Ask HN: Client-side MD5 password hashing - antileet

I'm currently writing the auth for our web application. Normally the login form would have a username and password in a form. I hooked into the submit() event using javascript to change the value of the password to it's MD5 equivalent.<p>Now on the server, I treat the MD5 hash as if it's a regular password - but this is assuming that the treatment is consistent between sign-up and log-in. The advantage here is that nobody except your client knows what your plaintext password is.<p>I'm sure that people would've tried doing this before. Is there any disadvantage of doing this? I don't see any apart from the fact that disabling javascript will disable the login. Any advice about this would be very useful.
======
gdl
My take as some random guy without any particular experience in these things:

Client-side hashing shouldn't make much of a difference to security. Passwords
are generally hashed server-side before being stored anyway, and it wouldn't
prevent any sort of man-in-the-middle attacks. The only benefit I see is that
anyone sniffing the data before it gets hashed server-side would only see a
hash with the power of a password rather than the password itself, making it
less useful to use against other sites where the user might share the
password. If you really need the security, though, go HTTPS.
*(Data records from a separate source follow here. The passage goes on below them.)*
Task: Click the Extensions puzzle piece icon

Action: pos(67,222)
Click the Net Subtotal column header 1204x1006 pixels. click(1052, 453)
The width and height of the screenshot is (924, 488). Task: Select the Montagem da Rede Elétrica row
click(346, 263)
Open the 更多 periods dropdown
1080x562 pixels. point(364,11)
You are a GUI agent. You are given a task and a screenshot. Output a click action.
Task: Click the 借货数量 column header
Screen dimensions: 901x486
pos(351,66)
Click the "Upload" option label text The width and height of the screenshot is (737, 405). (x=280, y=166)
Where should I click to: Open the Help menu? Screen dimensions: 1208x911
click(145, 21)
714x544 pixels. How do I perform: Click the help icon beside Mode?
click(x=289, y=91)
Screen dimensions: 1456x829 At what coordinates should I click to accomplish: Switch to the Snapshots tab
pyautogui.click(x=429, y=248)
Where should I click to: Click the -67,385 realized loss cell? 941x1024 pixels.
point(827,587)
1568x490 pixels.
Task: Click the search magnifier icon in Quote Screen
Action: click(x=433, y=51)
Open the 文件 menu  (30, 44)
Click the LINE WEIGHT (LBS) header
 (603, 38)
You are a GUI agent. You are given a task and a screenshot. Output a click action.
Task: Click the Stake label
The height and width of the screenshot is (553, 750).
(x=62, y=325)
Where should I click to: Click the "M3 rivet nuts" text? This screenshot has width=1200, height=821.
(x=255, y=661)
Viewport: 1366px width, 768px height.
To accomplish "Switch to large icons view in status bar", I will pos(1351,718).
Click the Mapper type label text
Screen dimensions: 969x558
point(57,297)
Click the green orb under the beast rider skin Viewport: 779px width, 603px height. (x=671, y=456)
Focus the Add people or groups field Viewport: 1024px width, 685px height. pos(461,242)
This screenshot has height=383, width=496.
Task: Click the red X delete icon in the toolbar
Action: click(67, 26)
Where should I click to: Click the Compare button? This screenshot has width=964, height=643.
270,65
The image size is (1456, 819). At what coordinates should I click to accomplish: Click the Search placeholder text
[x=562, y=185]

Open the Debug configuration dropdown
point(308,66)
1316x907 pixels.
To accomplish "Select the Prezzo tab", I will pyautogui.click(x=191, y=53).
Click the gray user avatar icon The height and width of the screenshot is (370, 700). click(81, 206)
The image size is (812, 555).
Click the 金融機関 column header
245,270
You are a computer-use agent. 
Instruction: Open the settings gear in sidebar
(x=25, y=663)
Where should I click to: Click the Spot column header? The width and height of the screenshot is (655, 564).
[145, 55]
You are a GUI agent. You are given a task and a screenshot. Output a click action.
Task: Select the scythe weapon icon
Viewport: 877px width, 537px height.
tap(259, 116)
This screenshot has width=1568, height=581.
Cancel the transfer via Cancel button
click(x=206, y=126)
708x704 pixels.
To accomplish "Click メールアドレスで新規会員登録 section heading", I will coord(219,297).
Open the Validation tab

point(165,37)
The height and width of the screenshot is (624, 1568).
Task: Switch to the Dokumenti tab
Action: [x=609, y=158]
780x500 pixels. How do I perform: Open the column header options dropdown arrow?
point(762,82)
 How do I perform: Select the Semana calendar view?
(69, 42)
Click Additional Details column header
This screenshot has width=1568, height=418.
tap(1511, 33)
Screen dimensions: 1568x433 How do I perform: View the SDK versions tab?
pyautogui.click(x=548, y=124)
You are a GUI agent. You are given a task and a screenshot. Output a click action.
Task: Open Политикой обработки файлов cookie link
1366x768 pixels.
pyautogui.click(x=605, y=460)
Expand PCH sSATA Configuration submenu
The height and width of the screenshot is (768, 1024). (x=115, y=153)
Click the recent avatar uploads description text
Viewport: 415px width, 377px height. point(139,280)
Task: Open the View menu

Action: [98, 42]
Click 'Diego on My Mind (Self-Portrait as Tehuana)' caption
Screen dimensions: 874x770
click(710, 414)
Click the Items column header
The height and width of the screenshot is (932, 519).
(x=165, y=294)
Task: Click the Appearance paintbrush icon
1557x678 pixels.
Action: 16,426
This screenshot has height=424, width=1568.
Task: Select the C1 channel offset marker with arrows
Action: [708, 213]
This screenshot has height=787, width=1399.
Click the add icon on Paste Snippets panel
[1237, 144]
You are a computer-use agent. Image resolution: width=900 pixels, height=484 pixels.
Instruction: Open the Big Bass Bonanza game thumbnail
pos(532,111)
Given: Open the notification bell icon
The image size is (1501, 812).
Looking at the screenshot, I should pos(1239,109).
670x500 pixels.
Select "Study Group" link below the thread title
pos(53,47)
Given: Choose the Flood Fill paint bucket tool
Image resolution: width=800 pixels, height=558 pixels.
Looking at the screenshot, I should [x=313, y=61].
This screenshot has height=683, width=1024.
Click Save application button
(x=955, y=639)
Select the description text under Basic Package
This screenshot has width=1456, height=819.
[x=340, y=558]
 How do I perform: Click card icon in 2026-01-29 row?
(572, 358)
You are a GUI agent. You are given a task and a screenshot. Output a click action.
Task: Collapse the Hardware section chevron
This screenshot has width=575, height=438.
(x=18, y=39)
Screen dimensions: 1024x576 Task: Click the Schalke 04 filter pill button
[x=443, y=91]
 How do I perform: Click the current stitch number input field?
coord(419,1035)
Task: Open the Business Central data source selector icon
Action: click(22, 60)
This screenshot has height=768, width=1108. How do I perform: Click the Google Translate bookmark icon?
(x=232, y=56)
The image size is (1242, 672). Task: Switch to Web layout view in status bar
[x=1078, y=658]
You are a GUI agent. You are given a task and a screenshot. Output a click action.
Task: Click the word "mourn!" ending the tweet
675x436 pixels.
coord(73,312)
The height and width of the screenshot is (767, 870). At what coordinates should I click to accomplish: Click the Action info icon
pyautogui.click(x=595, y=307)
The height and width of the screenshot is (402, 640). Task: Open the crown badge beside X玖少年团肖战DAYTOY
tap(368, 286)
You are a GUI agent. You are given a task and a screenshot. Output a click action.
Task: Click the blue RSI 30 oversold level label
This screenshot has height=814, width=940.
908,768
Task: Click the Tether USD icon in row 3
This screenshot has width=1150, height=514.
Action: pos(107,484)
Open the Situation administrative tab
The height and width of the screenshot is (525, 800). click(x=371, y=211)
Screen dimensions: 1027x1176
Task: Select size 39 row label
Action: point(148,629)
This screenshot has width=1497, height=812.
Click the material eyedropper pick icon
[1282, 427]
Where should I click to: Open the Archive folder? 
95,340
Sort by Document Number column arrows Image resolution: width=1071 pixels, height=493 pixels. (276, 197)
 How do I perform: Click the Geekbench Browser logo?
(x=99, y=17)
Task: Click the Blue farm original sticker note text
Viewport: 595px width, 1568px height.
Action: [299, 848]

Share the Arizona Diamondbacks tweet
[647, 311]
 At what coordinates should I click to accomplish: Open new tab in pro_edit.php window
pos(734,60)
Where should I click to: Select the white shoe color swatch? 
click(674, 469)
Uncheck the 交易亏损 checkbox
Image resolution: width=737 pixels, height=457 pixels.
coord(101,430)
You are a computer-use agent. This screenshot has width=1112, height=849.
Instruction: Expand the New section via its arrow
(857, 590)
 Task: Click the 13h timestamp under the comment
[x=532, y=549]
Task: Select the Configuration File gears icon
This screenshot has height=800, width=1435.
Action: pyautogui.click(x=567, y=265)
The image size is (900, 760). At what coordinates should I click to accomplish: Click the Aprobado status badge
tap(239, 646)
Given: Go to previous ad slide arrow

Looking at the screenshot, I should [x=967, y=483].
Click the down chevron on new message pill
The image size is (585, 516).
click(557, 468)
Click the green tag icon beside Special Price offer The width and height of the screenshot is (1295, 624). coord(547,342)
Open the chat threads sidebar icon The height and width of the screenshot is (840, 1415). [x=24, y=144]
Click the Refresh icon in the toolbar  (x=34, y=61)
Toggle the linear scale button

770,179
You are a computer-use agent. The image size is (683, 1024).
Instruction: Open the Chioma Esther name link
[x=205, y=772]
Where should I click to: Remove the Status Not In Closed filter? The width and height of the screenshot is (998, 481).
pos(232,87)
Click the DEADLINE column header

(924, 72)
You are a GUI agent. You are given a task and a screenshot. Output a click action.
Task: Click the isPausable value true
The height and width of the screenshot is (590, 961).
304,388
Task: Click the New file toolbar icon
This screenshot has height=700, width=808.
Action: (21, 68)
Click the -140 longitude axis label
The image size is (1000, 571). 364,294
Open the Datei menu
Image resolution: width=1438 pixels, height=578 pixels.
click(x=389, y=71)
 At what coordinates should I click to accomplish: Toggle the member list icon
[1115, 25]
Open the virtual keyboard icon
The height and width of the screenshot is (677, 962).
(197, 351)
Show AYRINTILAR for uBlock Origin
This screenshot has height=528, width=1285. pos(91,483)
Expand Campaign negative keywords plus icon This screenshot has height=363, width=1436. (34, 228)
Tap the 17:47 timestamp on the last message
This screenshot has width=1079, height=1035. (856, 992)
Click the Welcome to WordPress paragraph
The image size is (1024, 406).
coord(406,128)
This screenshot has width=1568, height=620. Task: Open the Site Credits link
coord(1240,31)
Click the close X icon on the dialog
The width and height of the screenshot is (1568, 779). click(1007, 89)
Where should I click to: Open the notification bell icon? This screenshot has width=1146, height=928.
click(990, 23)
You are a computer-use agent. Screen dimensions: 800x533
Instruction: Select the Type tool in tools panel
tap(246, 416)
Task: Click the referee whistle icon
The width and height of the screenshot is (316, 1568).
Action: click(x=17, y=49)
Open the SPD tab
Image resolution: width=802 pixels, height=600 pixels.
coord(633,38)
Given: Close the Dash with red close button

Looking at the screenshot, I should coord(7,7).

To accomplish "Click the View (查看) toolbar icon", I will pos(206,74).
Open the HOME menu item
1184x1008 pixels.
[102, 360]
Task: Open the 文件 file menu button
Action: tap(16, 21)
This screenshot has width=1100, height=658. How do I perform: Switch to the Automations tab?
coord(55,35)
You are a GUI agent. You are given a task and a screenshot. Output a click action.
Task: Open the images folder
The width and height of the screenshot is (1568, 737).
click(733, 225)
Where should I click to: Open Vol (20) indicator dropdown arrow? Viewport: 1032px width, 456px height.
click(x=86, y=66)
I don't see any harm other than the inconvenience of needing JavaScript. Note
that there could be weird failure cases though. As an example, if I initially
sign up with NoScript active and send the raw password, then later enable
JavaScript on your site and send it MD5'd, I wouldn't be allowed in. So be
sure that if you do this that there is no normal way to signup / login without
JavaScript enabled.

------
tcp
I've done this in my own web application, and since the whole web application
is built on Javascript anyway, it's never been a problem.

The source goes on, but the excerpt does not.